* Objective *
Please render the stretch from the line containing "The image size" through the end of the records as a Markdown table with the columns Row and Line. Skip blank lines and leave the pictures out of the answer.

* Click-target data *
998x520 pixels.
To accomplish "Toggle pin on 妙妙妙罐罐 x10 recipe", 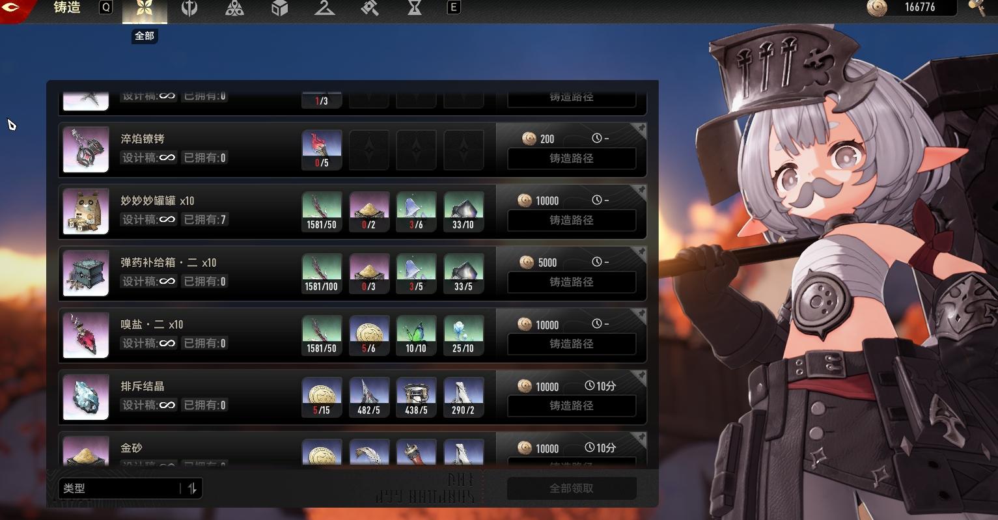I will tap(641, 191).
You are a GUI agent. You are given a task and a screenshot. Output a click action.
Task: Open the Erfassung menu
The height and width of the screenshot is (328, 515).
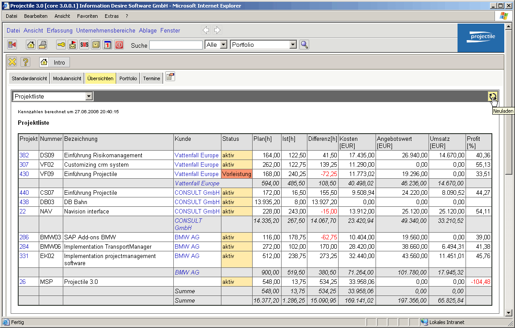click(60, 30)
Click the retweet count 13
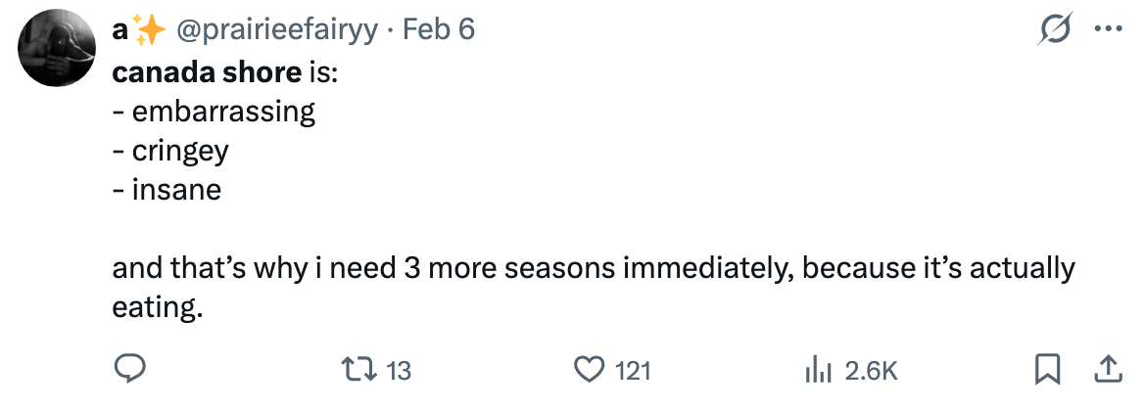1144x411 pixels. [399, 370]
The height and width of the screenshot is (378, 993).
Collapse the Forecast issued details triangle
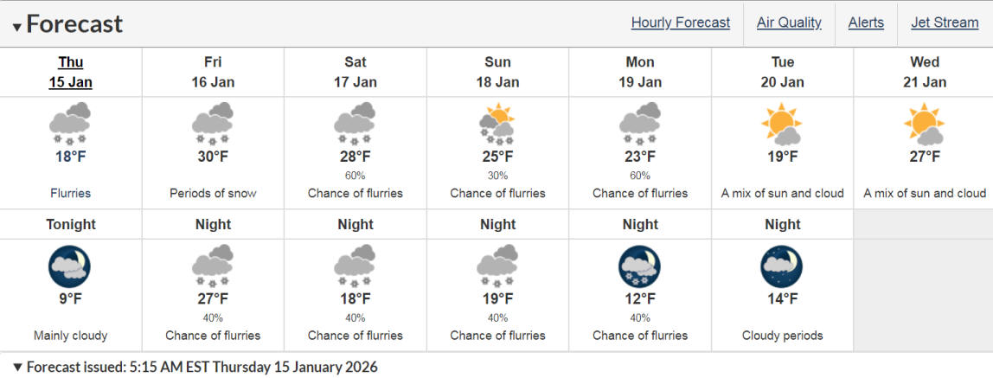[x=17, y=367]
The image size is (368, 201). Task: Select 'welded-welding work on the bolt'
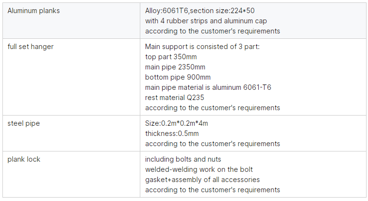pos(199,169)
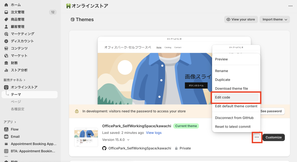
Task: Open Customers via the person icon
Action: [x=6, y=27]
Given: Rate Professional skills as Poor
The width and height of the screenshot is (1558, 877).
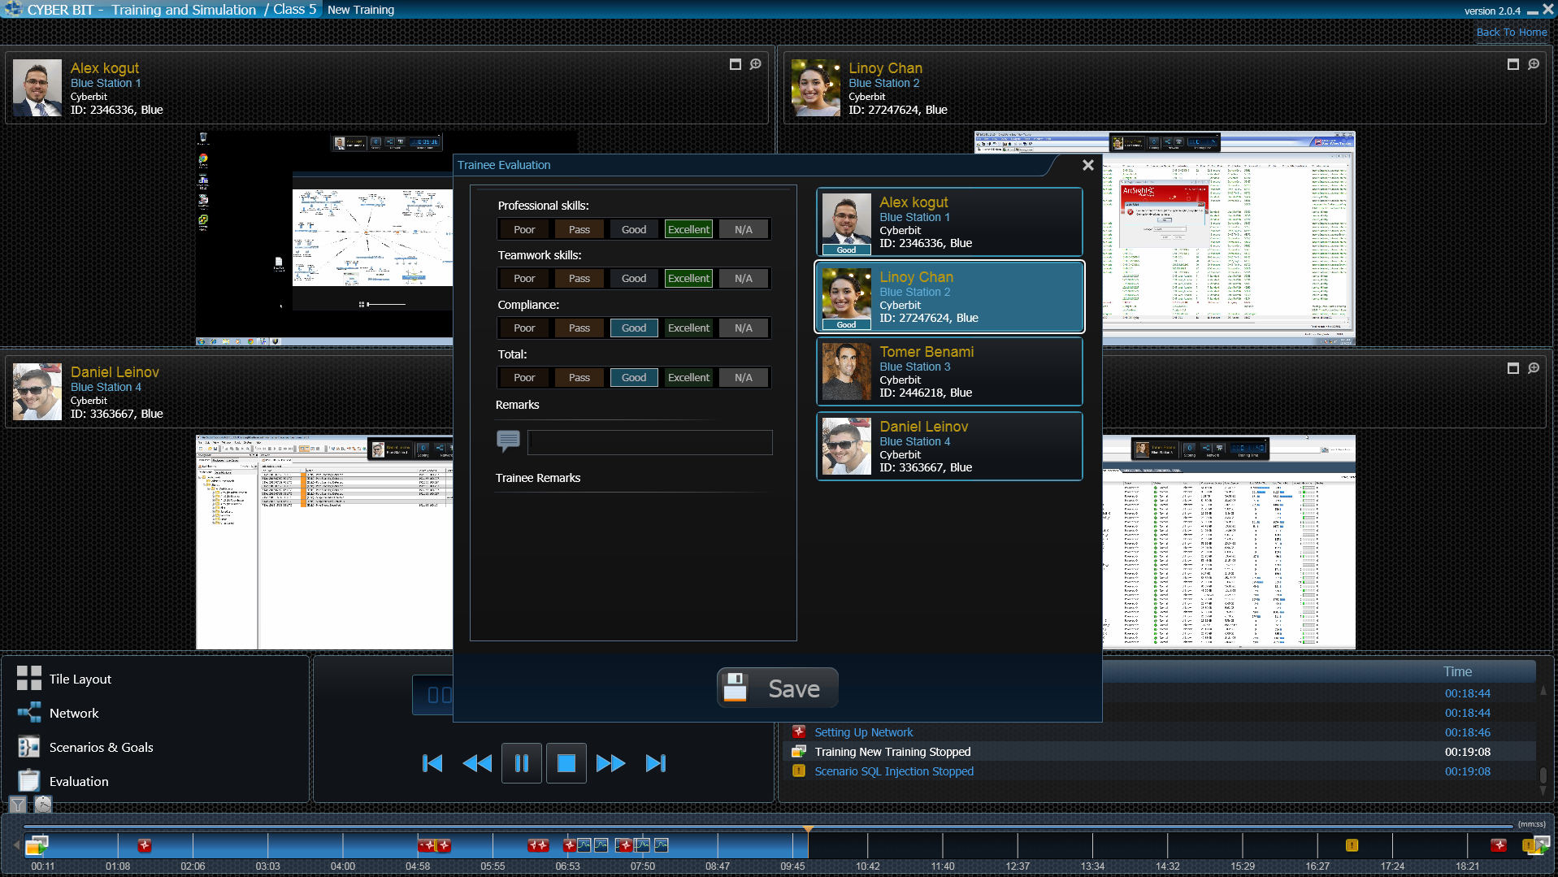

* Reply to the exercise *
| Row | Line |
|---|---|
| 1 | The image size is (368, 201). Task: Select 'welded-welding work on the bolt' |
| 2 | pos(199,169) |
| 3 | Task: Open Customers via the person icon |
| 4 | Action: [x=6, y=27] |
| 5 | Given: Rate Professional skills as Poor |
| 6 | The width and height of the screenshot is (1558, 877). |